Surely NGOs are needed when tragedy strikes or when other institutions fail, but in-and-of-themselves, they
offer nothing in the way of reliably managing people and resources. In other words, they may be useful, even essential
during exceptional times, but offer little for normal times - and absolutely nothing in the way of a sustainable
Finally, at the very pinnacle
of the various attempts to help mankind is the new media/entertainment complex of celebrity. Oprah, Bono and a multitude of
others lend their influence to event after event to raise charitable funds. Almost without exception, they are universally
praised, much publicized, and highly successful (at fundraising). But aside from their promise, two aspects of this
phenomenon are universally ignored: where the money comes from, and where the money goes. Whether the event ultimately
had a positive or negative outcome, or any effect at all, is never considered. The promise is everything – but both
cost and results are simply not an issue. Yet these events are celebrated with all the enthusiasm that surrounds every
other promise of a whole new world.
So what are we left with? Four or
five choices, a mix and match of institutions and beliefs which dominate our lives and to which we look for answers to our
problems. All are inherently flawed and ultimately unreliable. Sometimes they work in unison; at other times they seem diametrically
opposed. Many of us commit ourselves to one or the other (those of us who have a choice), convinced that we must, unaware
(apparently) that there is, and always has been another, better, option.

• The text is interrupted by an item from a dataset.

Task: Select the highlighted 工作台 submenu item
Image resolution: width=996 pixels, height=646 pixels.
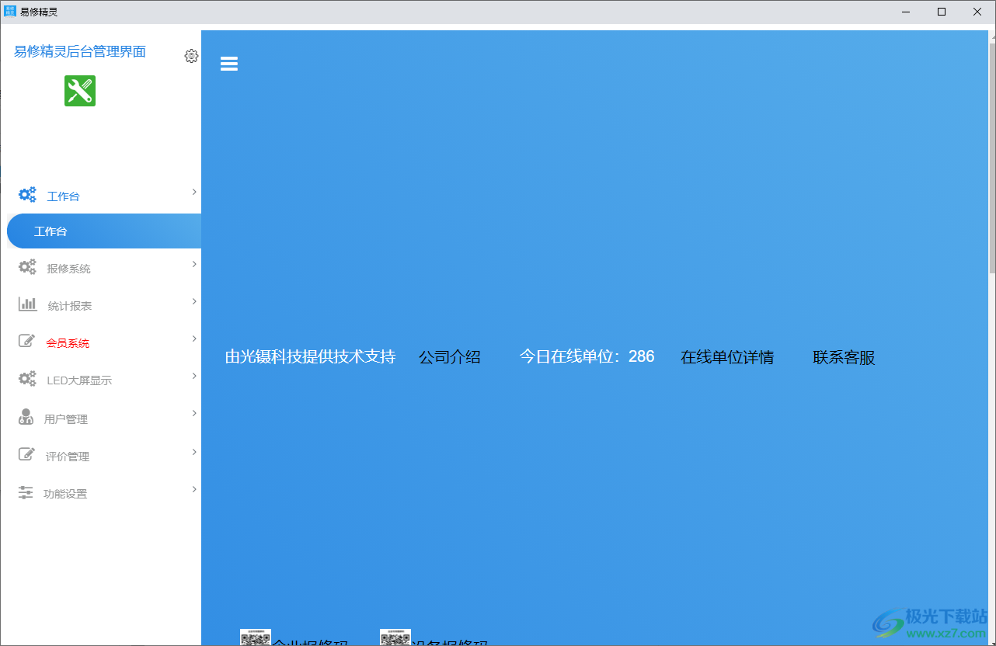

To fully understand that option, we must return to those original five issues, the things that
have been common to humankind throughout history - and still drive our behavior today. The things which no one should do without
and which, in fact, no one needs anything other than4: a fine home, a good diet, a safe and secure environment,
a loving family, and a community rich in culture. Think, for a moment, about them. They are the essence and focus
of life, whether one is in survival mode, or on the path to success.
:: :: ::
1) While food, shelter, sex and security are themselves aspects of culture, it is used here to refer to the artistic, societal
and institutional aspects.
2) Myopia is nearsightedness; Hyperopia, farsightedness. Acentropia: ©2008 - The Sequitorian
3) Non-governmental (non-profit) organizations.
4) This does not preclude spiritual needs.